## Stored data
━━━━

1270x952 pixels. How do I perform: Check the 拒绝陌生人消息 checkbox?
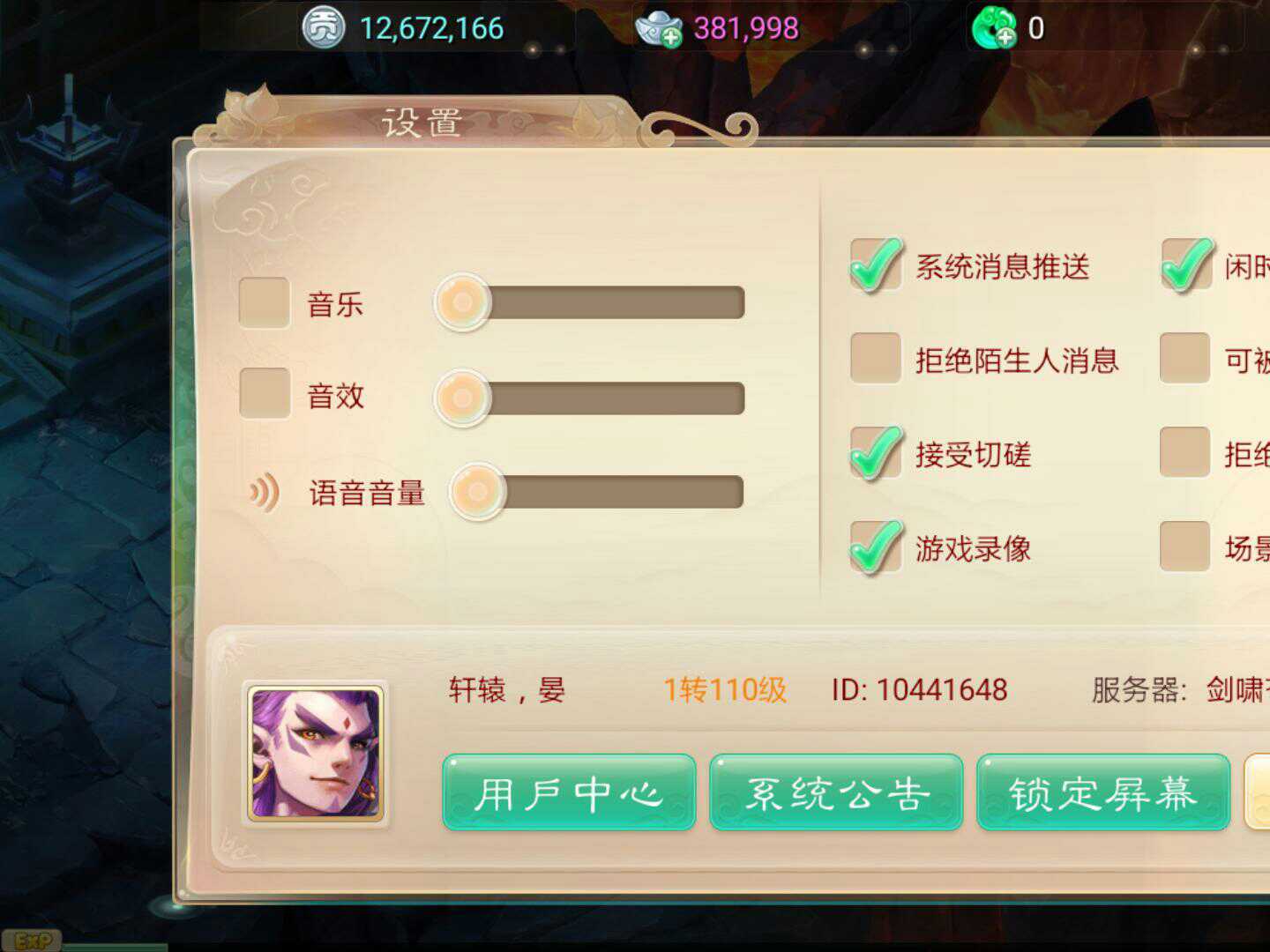pos(875,358)
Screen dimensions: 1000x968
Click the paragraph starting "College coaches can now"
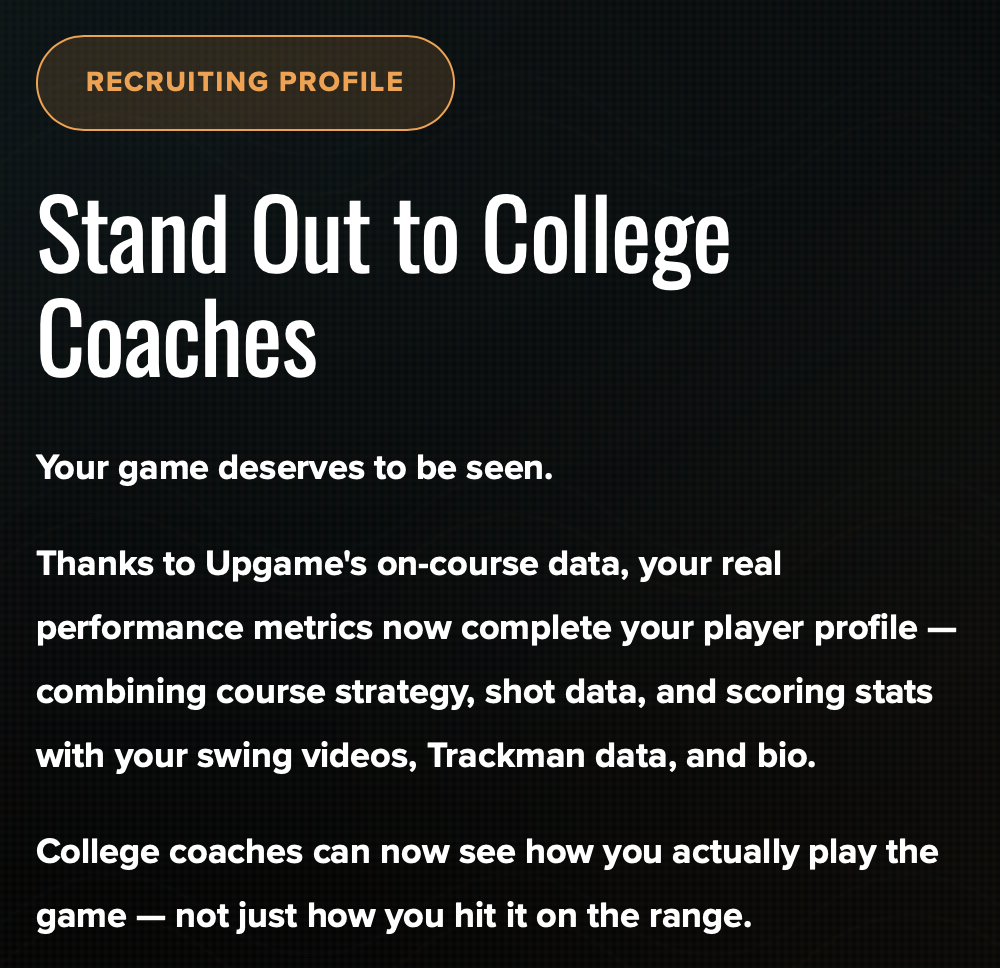pos(487,884)
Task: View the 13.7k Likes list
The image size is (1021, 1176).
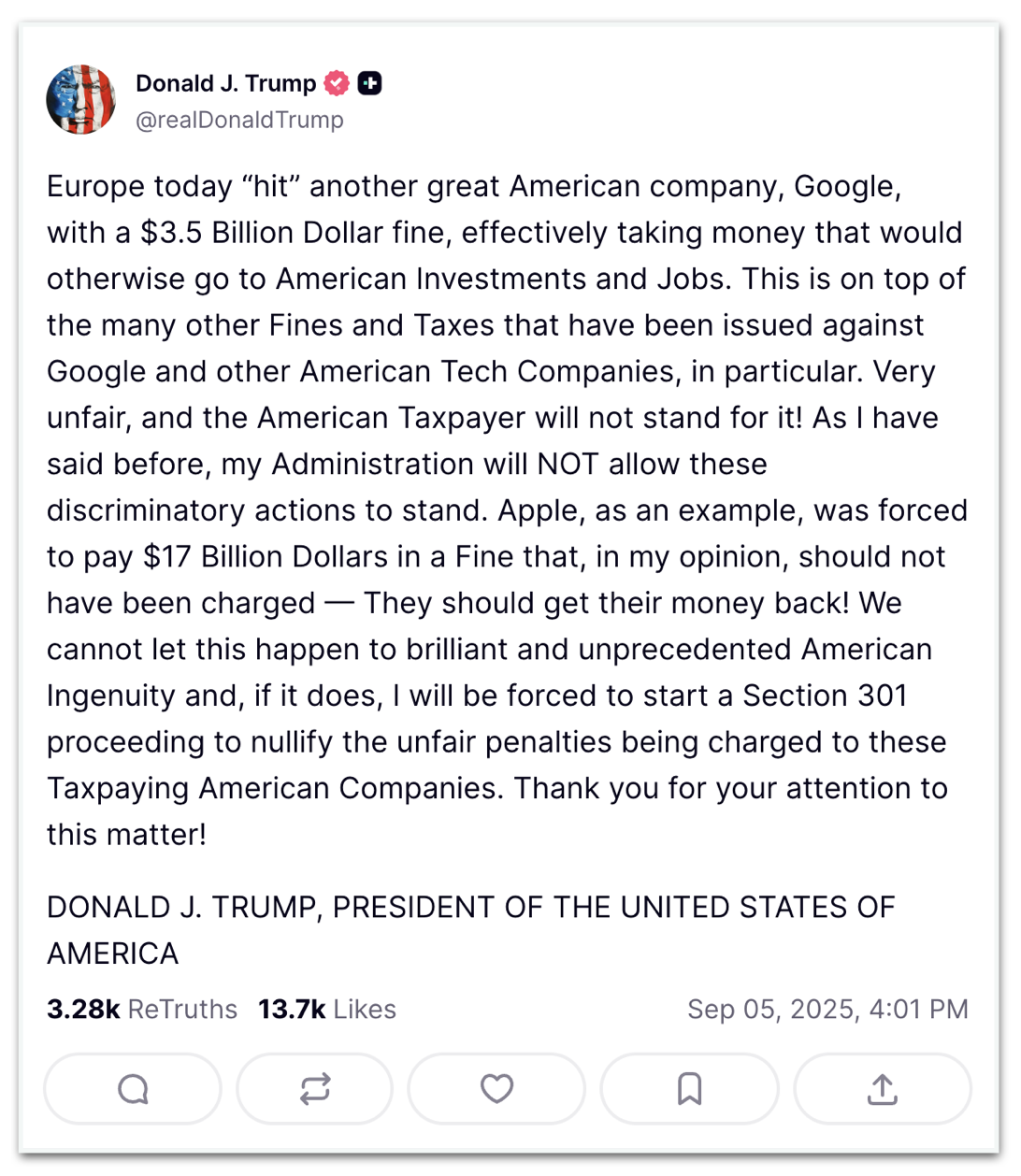Action: click(327, 1010)
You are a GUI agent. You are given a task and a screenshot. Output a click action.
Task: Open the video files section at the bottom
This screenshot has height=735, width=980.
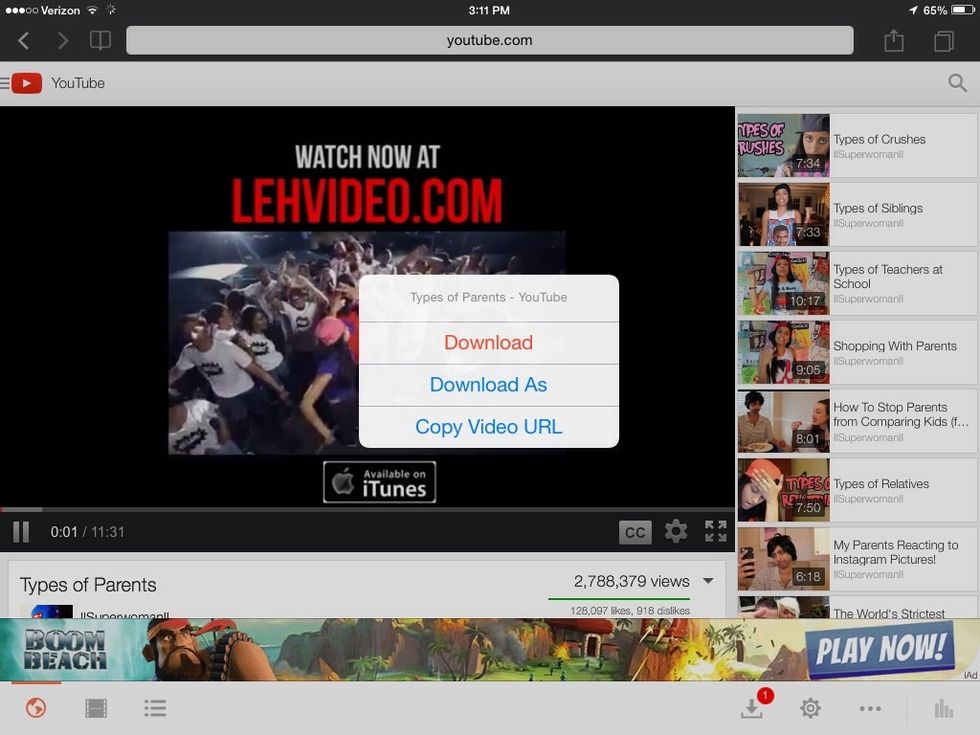95,707
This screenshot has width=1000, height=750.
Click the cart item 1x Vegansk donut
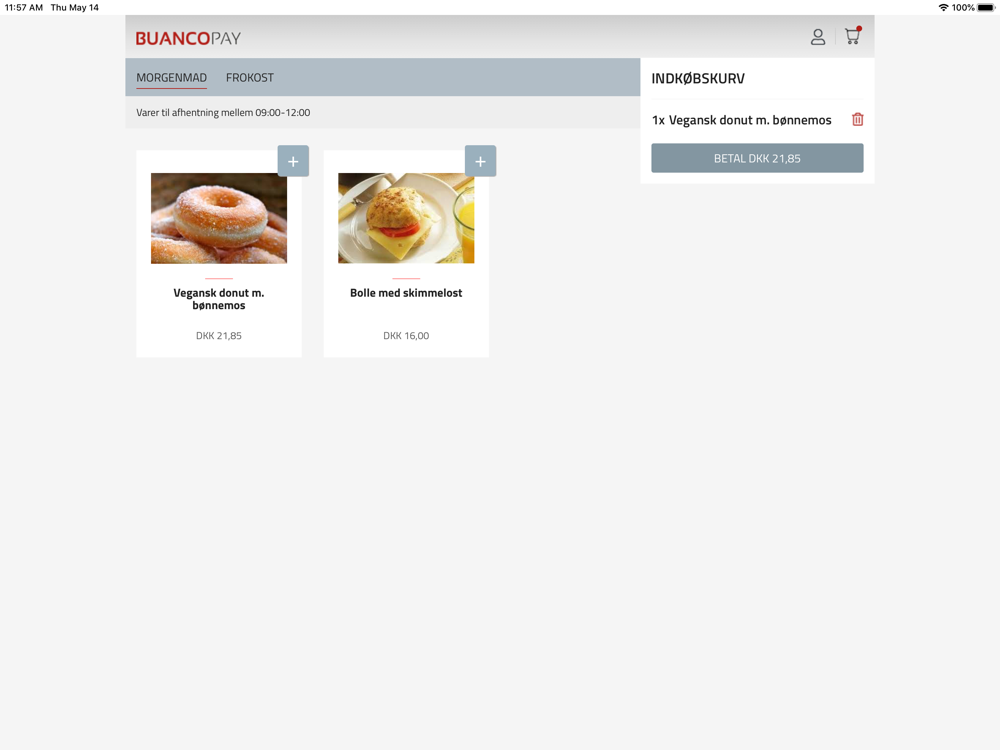point(742,120)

━━━━

## Exercise brief
If a line comes after the line with "Task: Open the", it stays out; print exactly every line from the start of the entries up to and including that line, but no pictures.

## Finished task
1270x952 pixels. How do I perform: Check the 拒绝陌生人消息 checkbox?
pos(875,358)
Screen dimensions: 1000x968
Click the paragraph starting "College coaches can now"
pos(487,884)
Task: View the 13.7k Likes list
The image size is (1021, 1176).
Action: click(327, 1010)
You are a GUI agent. You are given a task and a screenshot. Output a click action.
Task: Open the video files section at the bottom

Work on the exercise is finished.